The joy of driving always has to be in the foreground, but the visual packaging of new technologies is just one aspect. The other aspects involve the capabilities that they enable. “Even when it comes to the individual assistance systems, they have to fit with the 911,” underscores Achleitner. After all, no one buys a sports car because it offers adaptive cruise control or a lane-keeping assist function. “Those are convenient and useful things. But the customer has to make the choice to use them and, above all, be able to switch them off when they’re not desired.” One thing is especially important to him: the joy of driving always has to be in the foreground. “That’s why a 911 will always have a steering wheel.” And if autonomously driving cars break through more quickly than expected? “Then the 911 will be one of the last cars to drive autonomously.”
In all discussions of autonomous driving, Achleitner hews to his line: Porsche and the 911 are a bastion of stability amid the hype, which heretofore has primarily consisted of mere announcements and statements. The 911 will not change radically—and yet it does evolve. It was 1997 when the era of air-cooled engines came to an end and the age of water-cooled flat-six engines began. It was 2015 when the last naturally aspirated engine in the rear of the Carrera was completely replaced by a turbo engine. “Some fans rushed the barricades; it was all gloom and doom for many,” recalls Achleitner. “And then the same thing happened as always: nothing.” The new models have always received even more rave reviews than their predecessors. “That encourages us to think about fundamental innovations in the future as well.”

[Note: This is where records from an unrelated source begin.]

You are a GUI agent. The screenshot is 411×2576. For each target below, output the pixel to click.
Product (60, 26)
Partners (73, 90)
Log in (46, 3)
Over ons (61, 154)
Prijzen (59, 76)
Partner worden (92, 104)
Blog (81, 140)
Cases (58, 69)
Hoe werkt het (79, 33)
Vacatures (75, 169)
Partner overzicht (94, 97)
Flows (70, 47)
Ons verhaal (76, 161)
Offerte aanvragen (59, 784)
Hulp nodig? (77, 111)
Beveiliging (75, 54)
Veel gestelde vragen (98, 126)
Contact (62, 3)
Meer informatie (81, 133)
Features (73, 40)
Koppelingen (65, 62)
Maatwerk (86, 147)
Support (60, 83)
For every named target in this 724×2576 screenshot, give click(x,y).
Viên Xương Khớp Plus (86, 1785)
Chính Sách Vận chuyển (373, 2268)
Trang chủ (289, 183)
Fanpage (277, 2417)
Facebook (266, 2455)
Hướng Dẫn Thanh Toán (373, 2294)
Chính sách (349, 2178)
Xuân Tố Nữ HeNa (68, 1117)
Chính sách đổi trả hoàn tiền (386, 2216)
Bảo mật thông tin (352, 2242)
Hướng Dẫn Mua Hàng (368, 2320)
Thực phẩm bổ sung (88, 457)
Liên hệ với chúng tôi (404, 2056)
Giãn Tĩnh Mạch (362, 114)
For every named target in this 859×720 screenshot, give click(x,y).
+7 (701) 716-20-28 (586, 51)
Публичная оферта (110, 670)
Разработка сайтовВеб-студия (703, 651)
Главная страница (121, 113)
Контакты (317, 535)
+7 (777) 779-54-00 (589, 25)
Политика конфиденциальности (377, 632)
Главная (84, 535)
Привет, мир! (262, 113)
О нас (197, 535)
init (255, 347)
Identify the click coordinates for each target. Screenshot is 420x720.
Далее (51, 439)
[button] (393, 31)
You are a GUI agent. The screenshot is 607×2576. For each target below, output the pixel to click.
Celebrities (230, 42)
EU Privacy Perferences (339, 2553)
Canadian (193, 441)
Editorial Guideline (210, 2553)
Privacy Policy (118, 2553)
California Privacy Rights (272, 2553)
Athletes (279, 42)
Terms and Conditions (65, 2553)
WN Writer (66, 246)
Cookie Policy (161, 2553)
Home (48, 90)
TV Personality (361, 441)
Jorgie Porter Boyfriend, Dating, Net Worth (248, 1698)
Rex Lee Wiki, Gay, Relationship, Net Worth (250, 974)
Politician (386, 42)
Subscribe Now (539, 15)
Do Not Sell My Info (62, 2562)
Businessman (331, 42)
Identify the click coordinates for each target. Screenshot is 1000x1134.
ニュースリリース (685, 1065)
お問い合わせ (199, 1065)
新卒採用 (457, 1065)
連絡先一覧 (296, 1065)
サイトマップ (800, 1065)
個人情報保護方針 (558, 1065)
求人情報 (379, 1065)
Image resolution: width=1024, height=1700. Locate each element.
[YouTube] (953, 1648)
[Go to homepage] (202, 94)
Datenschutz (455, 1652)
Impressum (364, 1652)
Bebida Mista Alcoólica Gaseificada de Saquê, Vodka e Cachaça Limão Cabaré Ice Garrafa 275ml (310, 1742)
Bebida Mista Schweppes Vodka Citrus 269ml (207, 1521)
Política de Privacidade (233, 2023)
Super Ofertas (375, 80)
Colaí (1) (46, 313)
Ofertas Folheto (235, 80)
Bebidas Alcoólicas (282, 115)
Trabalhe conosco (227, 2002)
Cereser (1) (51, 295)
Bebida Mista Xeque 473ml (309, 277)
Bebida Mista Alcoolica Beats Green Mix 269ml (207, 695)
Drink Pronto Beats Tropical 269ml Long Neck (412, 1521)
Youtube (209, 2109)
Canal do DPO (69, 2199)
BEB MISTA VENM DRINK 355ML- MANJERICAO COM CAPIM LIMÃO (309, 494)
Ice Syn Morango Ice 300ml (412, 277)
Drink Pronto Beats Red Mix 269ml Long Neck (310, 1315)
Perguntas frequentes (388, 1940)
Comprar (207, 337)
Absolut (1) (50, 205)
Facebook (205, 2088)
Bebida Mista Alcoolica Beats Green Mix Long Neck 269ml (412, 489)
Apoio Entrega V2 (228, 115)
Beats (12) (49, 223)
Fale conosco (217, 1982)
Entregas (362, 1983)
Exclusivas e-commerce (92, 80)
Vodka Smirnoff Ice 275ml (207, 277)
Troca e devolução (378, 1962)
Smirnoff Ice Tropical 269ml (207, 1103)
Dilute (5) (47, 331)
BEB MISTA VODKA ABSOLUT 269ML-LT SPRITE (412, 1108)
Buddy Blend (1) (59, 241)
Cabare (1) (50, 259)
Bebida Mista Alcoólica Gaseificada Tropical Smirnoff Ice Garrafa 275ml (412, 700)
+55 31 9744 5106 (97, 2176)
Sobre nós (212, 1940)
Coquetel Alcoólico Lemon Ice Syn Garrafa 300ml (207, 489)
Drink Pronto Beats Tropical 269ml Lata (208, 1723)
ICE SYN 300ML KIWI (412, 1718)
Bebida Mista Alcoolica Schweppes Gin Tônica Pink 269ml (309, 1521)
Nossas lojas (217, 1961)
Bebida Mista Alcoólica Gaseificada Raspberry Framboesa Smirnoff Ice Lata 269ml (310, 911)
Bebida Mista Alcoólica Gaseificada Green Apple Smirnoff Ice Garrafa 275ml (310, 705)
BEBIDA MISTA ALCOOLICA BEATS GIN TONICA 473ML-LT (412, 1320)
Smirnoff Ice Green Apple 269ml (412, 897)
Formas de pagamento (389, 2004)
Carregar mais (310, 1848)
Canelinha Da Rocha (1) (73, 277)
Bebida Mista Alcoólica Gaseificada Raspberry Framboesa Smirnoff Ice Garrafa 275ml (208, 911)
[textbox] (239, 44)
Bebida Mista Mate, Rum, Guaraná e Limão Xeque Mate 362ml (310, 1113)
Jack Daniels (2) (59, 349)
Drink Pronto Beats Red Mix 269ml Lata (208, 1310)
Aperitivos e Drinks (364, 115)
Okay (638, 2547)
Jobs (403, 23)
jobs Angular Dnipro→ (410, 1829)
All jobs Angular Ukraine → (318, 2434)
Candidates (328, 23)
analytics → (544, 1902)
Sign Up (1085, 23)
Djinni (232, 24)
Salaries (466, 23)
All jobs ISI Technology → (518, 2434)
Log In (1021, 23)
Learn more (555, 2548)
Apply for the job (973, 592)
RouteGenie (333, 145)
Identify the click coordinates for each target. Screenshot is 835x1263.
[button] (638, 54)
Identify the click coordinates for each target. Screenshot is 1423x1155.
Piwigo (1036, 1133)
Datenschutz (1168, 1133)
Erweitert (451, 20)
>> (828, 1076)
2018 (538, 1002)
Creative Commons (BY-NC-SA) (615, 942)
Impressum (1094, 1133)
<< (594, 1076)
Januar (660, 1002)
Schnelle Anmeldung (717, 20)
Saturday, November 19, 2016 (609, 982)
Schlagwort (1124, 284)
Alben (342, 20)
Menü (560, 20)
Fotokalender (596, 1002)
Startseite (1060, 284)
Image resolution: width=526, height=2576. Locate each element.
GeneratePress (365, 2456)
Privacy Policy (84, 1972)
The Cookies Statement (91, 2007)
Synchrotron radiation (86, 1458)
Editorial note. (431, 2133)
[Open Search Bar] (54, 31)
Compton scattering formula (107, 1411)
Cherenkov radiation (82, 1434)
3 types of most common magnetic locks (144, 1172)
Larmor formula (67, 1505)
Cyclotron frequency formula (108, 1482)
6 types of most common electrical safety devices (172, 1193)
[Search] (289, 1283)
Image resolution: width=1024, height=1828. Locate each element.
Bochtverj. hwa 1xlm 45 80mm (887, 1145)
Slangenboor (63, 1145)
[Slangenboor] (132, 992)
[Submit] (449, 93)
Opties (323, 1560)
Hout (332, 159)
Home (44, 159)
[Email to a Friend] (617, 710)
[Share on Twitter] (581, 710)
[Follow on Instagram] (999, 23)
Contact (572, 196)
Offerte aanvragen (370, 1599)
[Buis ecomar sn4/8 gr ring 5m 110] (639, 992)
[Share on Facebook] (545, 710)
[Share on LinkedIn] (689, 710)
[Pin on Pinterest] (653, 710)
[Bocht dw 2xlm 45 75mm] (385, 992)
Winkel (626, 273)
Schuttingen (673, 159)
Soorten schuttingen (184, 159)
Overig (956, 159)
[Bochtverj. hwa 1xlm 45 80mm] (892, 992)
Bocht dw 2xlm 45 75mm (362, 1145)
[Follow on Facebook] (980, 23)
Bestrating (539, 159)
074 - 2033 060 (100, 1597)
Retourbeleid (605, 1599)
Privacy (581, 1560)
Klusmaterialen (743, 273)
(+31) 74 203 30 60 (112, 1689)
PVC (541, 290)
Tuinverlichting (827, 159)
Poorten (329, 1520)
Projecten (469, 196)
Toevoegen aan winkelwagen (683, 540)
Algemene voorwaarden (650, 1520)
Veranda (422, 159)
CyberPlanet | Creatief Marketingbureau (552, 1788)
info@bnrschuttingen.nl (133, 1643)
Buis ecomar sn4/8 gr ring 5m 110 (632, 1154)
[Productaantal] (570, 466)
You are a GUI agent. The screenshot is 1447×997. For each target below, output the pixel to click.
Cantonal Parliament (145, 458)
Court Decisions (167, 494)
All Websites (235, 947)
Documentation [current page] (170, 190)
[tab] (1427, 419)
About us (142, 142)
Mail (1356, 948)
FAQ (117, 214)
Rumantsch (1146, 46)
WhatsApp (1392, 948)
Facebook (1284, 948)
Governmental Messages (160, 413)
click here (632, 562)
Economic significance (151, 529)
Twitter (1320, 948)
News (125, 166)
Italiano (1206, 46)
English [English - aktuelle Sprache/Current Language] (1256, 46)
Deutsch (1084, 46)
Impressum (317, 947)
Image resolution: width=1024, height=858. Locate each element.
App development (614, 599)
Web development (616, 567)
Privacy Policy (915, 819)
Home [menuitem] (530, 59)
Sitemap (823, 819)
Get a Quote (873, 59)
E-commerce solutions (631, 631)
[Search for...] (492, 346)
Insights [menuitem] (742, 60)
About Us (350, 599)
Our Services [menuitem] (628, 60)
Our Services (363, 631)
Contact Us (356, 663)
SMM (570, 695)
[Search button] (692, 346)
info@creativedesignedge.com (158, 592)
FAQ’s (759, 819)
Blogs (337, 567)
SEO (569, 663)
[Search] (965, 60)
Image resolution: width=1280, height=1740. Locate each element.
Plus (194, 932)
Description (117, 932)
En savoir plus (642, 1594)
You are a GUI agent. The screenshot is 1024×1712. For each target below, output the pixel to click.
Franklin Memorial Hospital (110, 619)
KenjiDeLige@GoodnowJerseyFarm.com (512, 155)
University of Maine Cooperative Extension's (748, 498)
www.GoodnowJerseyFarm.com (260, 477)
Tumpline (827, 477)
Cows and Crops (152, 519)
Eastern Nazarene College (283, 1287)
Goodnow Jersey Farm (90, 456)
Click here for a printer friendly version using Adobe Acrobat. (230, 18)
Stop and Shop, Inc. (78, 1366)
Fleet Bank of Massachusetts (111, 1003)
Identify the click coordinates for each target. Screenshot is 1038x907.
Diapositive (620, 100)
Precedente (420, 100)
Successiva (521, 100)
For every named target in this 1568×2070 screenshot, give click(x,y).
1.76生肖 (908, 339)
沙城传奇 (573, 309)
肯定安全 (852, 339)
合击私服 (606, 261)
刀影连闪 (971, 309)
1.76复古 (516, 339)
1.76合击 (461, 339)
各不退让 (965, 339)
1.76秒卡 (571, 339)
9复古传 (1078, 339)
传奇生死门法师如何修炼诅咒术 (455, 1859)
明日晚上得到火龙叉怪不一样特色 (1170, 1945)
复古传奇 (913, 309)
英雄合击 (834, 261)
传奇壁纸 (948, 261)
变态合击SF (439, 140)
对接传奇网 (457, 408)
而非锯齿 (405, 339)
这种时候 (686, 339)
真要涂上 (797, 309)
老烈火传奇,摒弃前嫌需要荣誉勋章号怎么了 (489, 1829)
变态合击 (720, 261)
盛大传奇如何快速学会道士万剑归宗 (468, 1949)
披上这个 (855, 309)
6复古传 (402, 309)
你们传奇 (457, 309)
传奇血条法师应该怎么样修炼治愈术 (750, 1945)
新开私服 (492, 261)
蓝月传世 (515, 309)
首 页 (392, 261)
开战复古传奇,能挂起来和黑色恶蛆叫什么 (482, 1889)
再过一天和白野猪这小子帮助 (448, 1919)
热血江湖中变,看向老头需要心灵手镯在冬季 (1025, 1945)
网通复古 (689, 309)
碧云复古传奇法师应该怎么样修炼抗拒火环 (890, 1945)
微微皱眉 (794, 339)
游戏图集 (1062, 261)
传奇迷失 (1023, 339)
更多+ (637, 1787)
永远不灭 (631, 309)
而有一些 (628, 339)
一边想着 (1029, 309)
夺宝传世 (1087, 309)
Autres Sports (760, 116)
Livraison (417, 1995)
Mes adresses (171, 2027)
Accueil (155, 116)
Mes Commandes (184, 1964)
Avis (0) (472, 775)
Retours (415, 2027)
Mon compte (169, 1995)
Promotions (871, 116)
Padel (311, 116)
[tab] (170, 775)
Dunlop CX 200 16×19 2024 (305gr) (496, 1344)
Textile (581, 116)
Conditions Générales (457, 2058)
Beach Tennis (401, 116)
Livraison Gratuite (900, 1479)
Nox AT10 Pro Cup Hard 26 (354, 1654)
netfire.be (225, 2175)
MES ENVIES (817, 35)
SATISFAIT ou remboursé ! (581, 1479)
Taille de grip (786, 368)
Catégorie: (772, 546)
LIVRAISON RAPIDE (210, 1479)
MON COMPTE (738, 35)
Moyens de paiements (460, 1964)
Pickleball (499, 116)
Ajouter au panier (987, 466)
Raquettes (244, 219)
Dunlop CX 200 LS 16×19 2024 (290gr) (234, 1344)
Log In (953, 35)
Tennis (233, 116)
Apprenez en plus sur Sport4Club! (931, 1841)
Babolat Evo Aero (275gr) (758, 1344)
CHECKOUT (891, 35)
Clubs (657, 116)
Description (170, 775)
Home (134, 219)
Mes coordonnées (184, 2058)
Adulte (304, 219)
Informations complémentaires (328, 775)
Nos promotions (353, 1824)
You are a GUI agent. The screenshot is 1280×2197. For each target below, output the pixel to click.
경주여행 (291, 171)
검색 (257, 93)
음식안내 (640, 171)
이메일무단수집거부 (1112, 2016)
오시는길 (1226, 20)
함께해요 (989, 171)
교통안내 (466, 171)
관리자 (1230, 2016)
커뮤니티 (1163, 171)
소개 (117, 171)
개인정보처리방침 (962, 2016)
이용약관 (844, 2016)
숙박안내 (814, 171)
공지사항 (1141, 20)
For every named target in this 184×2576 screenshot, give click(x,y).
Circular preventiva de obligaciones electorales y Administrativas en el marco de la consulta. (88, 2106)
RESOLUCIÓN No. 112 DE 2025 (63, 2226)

Electric drive technology? Why not? Electric drive technology is a good example. “Two years ago I’d have said no way. Today I wouldn’t categorically rule it out,” concedes the head of the model line. Just to preclude any misunderstandings: the Porsche 911, Type 992 is not an electric sports car. But it could be an option somewhere down the line. Achleitner describes his ongoing change of heart: “I drove the prototype of our coming electric sports car, the Mission E, and it was a very compelling experience. And the performance of the Porsche LMP race cars with hybrid drive systems is quite simply sensational.” Achleitner is certain that no car with a combustion engine alone could beat them around the corner. Although he admittedly clings to the flat-six engine, he can, nowadays, imagine an electric motor in the 911. So there will be a next step in terms of drive technology—if it fits Porsche and the specific character of the 911. The secret of the Porsche 911 could perhaps be described as follows: it’s the sportiest and most dynamic car in the company’s line-up, but also its bastion of stability. A point of orientation for which Achleitner has found a very simple development principle—which may have something to do with that short talk back in Berlin in 1990. In contrast to his counterpart that day, he does have an idea: “The new 911, too, will be the best 911 of all time.”